Google AI has a quirky habit of inventing idioms
What's the story
Google's AI Overviews feature has been seen generating explanations for made-up idioms.
When you enter a random phrase and add "meaning" to it, the AI confidently presents it as real sayings, with explanations and origins.
For example, it defined "a loose dog won't surf" as an expression to indicate something is unlikely to occur or succeed.
Similarly, it interpreted "wired is as wired does" in relation to behavior and inherent nature.
Misleading results
AI's confidence can mislead users
The AI's confident delivery and provision of reference links can create an impression that these are common phrases.
This issue highlights a limitation in generative AI technology.

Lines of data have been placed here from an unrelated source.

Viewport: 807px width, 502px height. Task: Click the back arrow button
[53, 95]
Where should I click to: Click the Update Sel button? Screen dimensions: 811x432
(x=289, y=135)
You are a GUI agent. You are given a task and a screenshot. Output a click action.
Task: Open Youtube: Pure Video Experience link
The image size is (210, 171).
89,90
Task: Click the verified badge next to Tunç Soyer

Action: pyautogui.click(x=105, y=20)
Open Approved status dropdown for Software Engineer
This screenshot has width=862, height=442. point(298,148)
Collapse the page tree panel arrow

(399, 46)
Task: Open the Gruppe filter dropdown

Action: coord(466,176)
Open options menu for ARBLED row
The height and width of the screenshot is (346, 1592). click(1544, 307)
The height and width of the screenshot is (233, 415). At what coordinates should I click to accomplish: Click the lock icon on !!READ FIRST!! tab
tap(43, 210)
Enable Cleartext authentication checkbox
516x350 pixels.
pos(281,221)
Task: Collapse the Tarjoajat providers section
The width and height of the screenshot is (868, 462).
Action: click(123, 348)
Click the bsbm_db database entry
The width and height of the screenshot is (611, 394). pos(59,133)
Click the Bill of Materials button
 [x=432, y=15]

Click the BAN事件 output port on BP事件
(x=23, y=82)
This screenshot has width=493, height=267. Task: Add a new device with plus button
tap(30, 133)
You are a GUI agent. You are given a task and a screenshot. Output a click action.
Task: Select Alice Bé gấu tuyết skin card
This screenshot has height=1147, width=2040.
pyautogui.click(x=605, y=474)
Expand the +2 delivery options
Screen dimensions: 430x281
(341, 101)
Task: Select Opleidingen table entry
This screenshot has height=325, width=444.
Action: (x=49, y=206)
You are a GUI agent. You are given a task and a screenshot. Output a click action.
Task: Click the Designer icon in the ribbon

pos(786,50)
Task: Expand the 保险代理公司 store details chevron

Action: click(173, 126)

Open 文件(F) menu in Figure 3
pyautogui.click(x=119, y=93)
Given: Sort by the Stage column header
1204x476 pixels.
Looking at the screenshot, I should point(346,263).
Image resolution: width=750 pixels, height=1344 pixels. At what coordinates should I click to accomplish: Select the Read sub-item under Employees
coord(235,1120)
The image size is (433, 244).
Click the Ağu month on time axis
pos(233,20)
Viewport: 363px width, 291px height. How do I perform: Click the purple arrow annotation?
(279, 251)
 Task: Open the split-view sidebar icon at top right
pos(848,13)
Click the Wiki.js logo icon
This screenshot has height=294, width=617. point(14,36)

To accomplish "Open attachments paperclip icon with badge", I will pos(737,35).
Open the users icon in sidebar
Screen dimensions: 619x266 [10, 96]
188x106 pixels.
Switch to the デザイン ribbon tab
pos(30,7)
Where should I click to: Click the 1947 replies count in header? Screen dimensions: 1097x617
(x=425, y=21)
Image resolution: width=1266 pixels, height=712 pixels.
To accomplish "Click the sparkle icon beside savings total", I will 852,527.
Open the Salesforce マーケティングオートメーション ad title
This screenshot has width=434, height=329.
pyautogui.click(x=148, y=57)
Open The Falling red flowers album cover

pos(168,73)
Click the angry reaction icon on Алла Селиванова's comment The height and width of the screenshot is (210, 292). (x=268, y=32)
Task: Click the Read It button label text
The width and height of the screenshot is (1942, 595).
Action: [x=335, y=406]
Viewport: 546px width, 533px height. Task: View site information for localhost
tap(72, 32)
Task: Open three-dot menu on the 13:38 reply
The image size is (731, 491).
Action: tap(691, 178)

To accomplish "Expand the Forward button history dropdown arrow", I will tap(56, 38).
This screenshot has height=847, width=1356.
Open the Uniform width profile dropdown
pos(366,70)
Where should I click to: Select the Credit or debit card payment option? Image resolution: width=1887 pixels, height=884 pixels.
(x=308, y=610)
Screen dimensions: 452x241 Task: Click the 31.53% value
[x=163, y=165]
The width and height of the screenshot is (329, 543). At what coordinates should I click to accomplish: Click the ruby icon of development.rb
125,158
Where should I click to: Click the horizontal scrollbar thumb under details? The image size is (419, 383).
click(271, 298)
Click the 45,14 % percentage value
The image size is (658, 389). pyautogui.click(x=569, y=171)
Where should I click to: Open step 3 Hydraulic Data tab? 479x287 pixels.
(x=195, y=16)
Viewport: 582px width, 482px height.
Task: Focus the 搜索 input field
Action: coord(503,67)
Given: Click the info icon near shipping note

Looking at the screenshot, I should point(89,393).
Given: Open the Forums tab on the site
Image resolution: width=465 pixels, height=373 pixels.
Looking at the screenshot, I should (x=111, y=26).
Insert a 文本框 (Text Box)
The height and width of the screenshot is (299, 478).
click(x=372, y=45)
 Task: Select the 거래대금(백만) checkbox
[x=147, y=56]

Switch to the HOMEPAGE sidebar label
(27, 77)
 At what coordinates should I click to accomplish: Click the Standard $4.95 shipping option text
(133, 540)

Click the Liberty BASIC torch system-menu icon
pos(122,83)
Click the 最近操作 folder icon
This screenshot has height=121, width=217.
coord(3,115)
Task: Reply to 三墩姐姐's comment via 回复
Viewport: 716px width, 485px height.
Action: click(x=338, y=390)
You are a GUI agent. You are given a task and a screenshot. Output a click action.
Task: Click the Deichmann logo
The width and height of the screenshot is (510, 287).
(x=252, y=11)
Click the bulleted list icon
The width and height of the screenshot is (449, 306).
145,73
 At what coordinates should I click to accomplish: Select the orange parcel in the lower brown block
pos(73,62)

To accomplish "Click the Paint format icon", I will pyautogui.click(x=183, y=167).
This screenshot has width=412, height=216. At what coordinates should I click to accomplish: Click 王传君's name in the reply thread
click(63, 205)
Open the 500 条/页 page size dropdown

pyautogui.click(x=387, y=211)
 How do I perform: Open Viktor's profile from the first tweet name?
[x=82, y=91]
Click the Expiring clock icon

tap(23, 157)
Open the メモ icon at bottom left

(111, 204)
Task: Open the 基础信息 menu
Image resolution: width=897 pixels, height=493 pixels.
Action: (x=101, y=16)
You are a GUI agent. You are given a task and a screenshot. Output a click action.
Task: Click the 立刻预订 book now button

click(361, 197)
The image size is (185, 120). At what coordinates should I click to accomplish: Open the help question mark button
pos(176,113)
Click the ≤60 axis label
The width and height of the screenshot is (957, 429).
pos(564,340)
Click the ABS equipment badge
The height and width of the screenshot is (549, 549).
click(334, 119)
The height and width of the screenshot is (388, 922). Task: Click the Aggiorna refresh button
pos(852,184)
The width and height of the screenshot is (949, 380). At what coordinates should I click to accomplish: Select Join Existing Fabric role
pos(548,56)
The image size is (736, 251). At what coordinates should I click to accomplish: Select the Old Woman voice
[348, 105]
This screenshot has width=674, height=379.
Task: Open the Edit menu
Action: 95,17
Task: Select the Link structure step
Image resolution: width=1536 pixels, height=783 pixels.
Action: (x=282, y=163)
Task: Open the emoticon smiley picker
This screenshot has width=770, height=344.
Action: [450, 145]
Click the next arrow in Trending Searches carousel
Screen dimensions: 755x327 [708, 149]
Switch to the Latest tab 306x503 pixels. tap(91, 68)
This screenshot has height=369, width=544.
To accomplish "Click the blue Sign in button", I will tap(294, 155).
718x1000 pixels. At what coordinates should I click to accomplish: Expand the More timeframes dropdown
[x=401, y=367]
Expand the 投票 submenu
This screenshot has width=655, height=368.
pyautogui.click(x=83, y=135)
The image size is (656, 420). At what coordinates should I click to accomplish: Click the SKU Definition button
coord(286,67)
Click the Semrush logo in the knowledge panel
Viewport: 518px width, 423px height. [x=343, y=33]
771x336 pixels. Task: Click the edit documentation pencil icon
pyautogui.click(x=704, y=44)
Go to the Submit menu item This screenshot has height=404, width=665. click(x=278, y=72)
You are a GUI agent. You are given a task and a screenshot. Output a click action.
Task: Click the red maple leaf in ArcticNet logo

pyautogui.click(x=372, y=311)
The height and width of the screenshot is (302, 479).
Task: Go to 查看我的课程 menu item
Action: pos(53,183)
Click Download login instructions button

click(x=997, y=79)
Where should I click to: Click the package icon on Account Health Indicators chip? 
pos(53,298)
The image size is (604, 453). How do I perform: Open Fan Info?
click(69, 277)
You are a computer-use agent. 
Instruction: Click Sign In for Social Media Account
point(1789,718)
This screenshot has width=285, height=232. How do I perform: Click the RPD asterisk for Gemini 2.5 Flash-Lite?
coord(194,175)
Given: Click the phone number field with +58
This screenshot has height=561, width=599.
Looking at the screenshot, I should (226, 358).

The system sometimes incorrectly identifies invented phrases as widely recognized idioms, such as interpreting "never throw a poodle at a pig" as a proverb with biblical origins.
AI's limitations
Relying on vast training data
Google employs experimental generative AI to generate these results.
Essentially, the tech is a probability machine that predicts the next word on the basis of a lot of training data, Johns Hopkins University computer scientist Ziang Xiao explained.
However, this approach doesn't always yield the right answer.
Research shows AI aims to please and chatbots often tell users what they want to hear, misinterpreting phrases or reflecting biases back at them.
Information fabrication
AI's reluctance to admit ignorance
AI systems are usually hesitant to acknowledge when they don't know an answer. In such scenarios, they may even make up information.
"When people do nonsensical or 'false premise' searches, our systems will try to find the most relevant results based on the limited web content available," said Google spokesperson Meghann Farnsworth.
She added that this is true for search overall, and sometimes AI Overviews will also trigger in an effort to provide helpful context.
Inconsistency noted
Google's AI Overviews results vary
The generation of an AI Overviews result isn't guaranteed for every query.
Cognitive scientist Gary Marcus, author of Taming Silicon Valley: How We Can Ensure That AI Works for Us, discovered this inconsistency after five minutes of experimentation.
He said that "it's wildly inconsistent, and that's what you expect of GenAI, which is very dependent on specific examples in training sets and not very abstract."